Independentemente de quem quer que seja o culpado por esse desenvolvimento anti-social de pessoas e nações, chegou-se ao ponto alarmante em que as tensões entre “pessoal” e “geral”, outrora aplacadas ou brandas, explodem em cenas de violência flagrante, de combates sem justificação, de verdadeira guerrilha urbana. Diariamente. Nessa toada, o anticristo de Nostradamus, o arauto da Terceira Guerra Mundial, não precisará de feições orientais nem de disco voador, virá de dentro de cada ser humano, da revolta interior, do ego abafado — daquele que numa batalha inglória combaterá individualmente o seu semelhante, em meio a cenários da mais avançada e selvagem civilização.

Isso pois, o ódio semeado dia a dia, irradiado hora a hora, multiplicado minuto a minuto, movimentar-se-á na crosta do tecido social, fincando raízes profundas, dinamitando integridade e caráter sólidos — para depois cuspir sua lava nefanda e mortificante, dizimando vidas inteiras, relações preciosas, sonhos de construção e de mundo, que, abreviados, jamais verão a luz do dia ou o clarão da noite.

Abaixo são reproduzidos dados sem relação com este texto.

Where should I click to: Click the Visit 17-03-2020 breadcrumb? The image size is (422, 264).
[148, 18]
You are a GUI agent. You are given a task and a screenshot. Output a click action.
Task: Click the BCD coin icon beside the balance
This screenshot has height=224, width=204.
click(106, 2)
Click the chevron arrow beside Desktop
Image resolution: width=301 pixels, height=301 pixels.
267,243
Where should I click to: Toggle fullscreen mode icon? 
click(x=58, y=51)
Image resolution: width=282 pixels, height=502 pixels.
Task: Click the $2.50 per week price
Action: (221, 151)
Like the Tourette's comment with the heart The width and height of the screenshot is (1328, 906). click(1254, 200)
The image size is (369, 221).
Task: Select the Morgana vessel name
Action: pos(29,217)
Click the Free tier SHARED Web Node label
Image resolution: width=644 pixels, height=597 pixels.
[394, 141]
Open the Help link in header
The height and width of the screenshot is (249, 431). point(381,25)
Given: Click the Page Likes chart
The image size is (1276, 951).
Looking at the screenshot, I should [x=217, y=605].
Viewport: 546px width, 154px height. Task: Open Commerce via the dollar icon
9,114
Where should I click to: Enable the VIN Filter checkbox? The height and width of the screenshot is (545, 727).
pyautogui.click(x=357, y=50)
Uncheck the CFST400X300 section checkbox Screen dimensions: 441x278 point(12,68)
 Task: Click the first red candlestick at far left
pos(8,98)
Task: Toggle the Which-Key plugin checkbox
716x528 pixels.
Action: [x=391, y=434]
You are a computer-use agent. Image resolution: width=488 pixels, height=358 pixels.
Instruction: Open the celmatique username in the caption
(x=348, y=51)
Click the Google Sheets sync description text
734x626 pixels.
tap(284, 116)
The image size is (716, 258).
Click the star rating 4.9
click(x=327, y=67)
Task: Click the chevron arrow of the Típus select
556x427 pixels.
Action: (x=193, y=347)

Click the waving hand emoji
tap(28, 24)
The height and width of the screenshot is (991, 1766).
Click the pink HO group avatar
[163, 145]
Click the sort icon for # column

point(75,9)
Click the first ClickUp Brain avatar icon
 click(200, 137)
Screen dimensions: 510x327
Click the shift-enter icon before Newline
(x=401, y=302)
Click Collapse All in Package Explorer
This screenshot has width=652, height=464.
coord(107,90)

A humanidade globalizada conecta-se a uma cadeia de vontades, de gostos e de insatisfação, de modo que o cutucão, o soco, o pontapé, que hoje se distribui, pode ser propagado em linha reta, homem-a-homem, potencializando seus efeitos junto a outras pressões, — para amanhã voltar colossal, irreconhecível, represado num único ente, que armado de revólver, granada ou metralhadora, descarregará sua munição, de dor e de desamor, na platéia mais desavisada e cândida.

Apesar da liberdade que se pretende propagandear, o homem deixou de ser a medida de todas as coisas. O homem não é mais a meta, não é mais o fim, não é mais o objetivo por que se costumava lutar. O homem, como em eras divinais ou tirânicas, tornou-se apenas motor — meio para realização de empresas impessoais e sobre-humanas, em nome de interesses absolutamente cegos e temporais. Assim, nesse mar de intensa competitividade, nessa olimpíada de exigências e de resultados, nessa incessante corrida por sucesso, dinheiro e felicidade, o homem se esqueceu de si próprio. Em nome de um certo materialismo, da acumulação de informação ou de capital, abdicou de seus deveres cívicos e morais, assumindo uma dívida que só faz crescer e que já vem sendo cobrada sem piedade.

As cidades são planejadas, as escolas são estruturadas, as famílias são organizadas, o trabalho é racionalizado tendo-se em vista uma eficiência mais que maquinal, um progresso e um avanço que se manifestam como o desejo de todos, como a razão de existir e de viver do ser humano. Pouco importando os anseios e as agonias de cada um — para isso surgiram os doutores da mente, para isso sintetizaram uma porção de pílulas de bem-estar, para isso montaram as clínicas de recuperação, as cadeias e as academias de ginástica. Afinal, não é só trocar o óleo, limpar o carburador, azeitar as engrenagens e substituir algumas peças de vez em quando?

O homo sapiens está se condenando ao mundo e às fomes que ele mesmo inventou. Serve a um deus que, como o diabo, tem um milhão de nomes, e que se confunde com ambições altamente legítimas e honoráveis. Fortuna, poder, sexo, status e gozo — é por essas e por outras que se anda em disparada, que o espírito se desfaz em decadência e em corrupção, que se pisa e que se rasga a alma do próximo. Tudo, absolutamente tudo, pode e deve ser sacrificado, como nem Niccolò Machiavelli poderia imaginar.

Acontece que nem todos suportam esse peso e esse pacto.

E estão começando a disparar contra nós.